Ancak doğu kültürü ve geleneği açısından değerlendirildiğinde bu büyük başarıları gölgelenmektedir. Zira onların ve benzeri doğulu ve batılı edebiyat tarihçilerinden birçoğu, doğulu edebi şahsiyetlerin düşünce ve şiir dünyalarıyla ilgili farklı, galiba dışlayıcı ve ayrıştırıcı tespitler oluşturdular. Türk, Fars ve Arap kimlikleri üzerinde tarihsel dayanakları tartışılacak yargıların yaygınlaşmasına zemin hazırladılar. Doğu edebiyatının Türkçe, Farsça ve Arapça kollarının ayrıştırılarak ve karşıtlıklar üzerinden ele alınması anlayışının öğreticisi oldular.

Avrupa’da ve Türkiye’de bu yeni tercih yönünde başta Türklerin klasik şiiri ve geleneği hakkında çok olumsuz tespit, görüş ve yorumlar bilimsel tezler olarak kayıtlara geçti. Önek olarak Türkler XX. asra kadar Fars dili ve edebiyatının egemenliğinde yabancı hissiyatla eser vermişlerdir. W. Gibb, M. F. Köprülü bibi araştırmacılar bu görüşleri ciddi yazı ve kitaplarda dile getirirken1, İranlı araştırmacılar da Fars dili, edebiyatı ve kültürünün Türk edebiyatını, dilini, kültürünü, hatta dini anlayışını ne kadar derinden etkilediğini anlatan makale ve kitaplar yazmaya yöneldiler.

Öne çıkan “Farslaşmış Türk şairler” ve “İranlılaşmış Türkler” ve benzeri kalıp ifadelerle önce Batıda sonra Türkiye’de ve İran’da Osmanlı dönemi klasik Türk şiiri ve geleneği hakkında olumsuz çeşitli genellemeler yaygınlaştı. Örnek olarak W. Gibb’in şu çok genel cümleleri, Türkler içindir:



Bu meselede de yine, İran harsının hakikat halde kendi tabiatlarına uyup uymadığını düşünmemişler, hatta millî hususiyetlerine uyabilecek şekilde onu tadile bile kalkışmamışlardır, bilakis kendilerini ona uydurmağa çalışmışlar, İranlılar gibi düşünmeğe ve İranlıların gözüyle görmeğe kendilerini icbar etmişlerdir2.

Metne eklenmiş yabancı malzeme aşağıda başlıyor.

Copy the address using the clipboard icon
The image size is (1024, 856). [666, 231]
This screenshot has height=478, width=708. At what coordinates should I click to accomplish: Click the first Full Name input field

Günümüzde edebiyat tarihi kitaplarından sosyal ve siyasal alana ulaşıp daha da yaygınlaştığını gördüğümüz bu ve benzeri olumsuz yargılara kaynak gösterebileceğimiz çok örnek mevcuttur. M. Fuad Köprülü’nun şu ve benzeri ifadeleri bu türdendir:



Horasan ve Maverâün’-nehr, hilâfet merkezine isimce bağlı yerli -ve sonraları çok acemleşmiş Türk- sülâleler eline geçtikten sonra, İslâm istilâsının bütün merhamet bilmez dehşetine rağmen ortadan kaldıramadığı eski İran rûhu tekrar kendini gösterdi ve IV. asırdan başlayarak İran lisan ve edebiyatı İslâmî bir şekil altında gelişme ve yükselmeğe başladı.3

Türk diline değil asıl Fars edebiyatına büyük hizmet etmiş olan Mevlânâ ve Sultan Veled’in te’siriyle Mevlevî tekyeleri, Türkiye’de asırlarca birer “İran kültürünün propaganda merkezi” mahiyetini muhafaza etmişler ve işte bundan dolayı, klâsik Türk şiirinin inkişafında çok büyük bir rol oynamışlardır.4

Sultan Veled’in bu manzumelerinde Türk kelimesini, tıpkı Mevlânâ gibi, “merkezî idareye tabi olmayan ve daima karışıklıklar çıkaran göçebe Türkler” mânâsında kullandığı, ve bunların ne kadar derin bir kin ve şiddetle aleyhinde bulunduğu açıkça görülmektedir. O, devrin umumî telâkkiylerine tâbi olarak, şehirlerde yüksek bir kültür seviyesine erişmiş olan Türkleri Rûmî addetmektedir ki, İran kültürünün hâkim olduğu Türk sâhalarındaki Türk şairlerinde ve umumiyetle İran müelliflerinde hemen daima bu tarzda kullanılışına tesadüf ederiz.5

Günümüzde edebiyat tarihi ile ilgili çeşitli konular, yaşanan güncel hadiseler ve siyasi gelişmelerin de katkısıyla tekrar tekrar bilimsel ve kültürel alanlarda ele alınmalıdır.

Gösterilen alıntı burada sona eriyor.